▶ _Brief_:
Find each line in the material below that contains the string "action" and copy those lines out in full. Treat uppercase and lowercase letters as different.

▶ _Provided information_:

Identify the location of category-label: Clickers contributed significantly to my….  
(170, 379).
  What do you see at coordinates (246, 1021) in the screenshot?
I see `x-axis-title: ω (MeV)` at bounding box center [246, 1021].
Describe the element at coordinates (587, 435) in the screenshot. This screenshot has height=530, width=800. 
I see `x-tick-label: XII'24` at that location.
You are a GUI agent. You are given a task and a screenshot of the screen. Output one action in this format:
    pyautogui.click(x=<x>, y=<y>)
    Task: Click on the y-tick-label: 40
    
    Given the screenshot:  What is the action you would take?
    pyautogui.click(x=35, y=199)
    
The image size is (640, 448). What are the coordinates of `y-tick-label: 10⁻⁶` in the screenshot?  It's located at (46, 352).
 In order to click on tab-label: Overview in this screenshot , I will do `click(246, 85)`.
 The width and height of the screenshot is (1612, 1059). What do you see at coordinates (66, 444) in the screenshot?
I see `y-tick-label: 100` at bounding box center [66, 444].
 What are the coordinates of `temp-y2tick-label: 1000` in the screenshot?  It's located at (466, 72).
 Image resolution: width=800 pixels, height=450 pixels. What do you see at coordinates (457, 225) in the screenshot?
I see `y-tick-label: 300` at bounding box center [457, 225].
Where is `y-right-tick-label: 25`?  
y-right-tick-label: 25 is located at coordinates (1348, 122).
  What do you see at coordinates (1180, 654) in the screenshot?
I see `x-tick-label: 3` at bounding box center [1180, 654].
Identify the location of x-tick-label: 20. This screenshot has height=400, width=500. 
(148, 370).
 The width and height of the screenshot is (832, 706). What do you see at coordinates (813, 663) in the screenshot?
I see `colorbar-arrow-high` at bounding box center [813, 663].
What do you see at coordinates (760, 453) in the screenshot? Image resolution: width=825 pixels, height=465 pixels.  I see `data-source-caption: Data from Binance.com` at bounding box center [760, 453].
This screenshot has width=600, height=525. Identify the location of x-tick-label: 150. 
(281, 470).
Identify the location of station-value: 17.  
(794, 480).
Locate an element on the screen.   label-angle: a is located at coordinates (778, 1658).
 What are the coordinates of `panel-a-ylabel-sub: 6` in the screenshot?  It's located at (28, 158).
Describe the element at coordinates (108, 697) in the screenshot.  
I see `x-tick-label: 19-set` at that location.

▶ _Exercise solution_:
You are a GUI agent. You are given a task and a screenshot of the screen. Output one action in this format:
    Given the screenshot:  What is the action you would take?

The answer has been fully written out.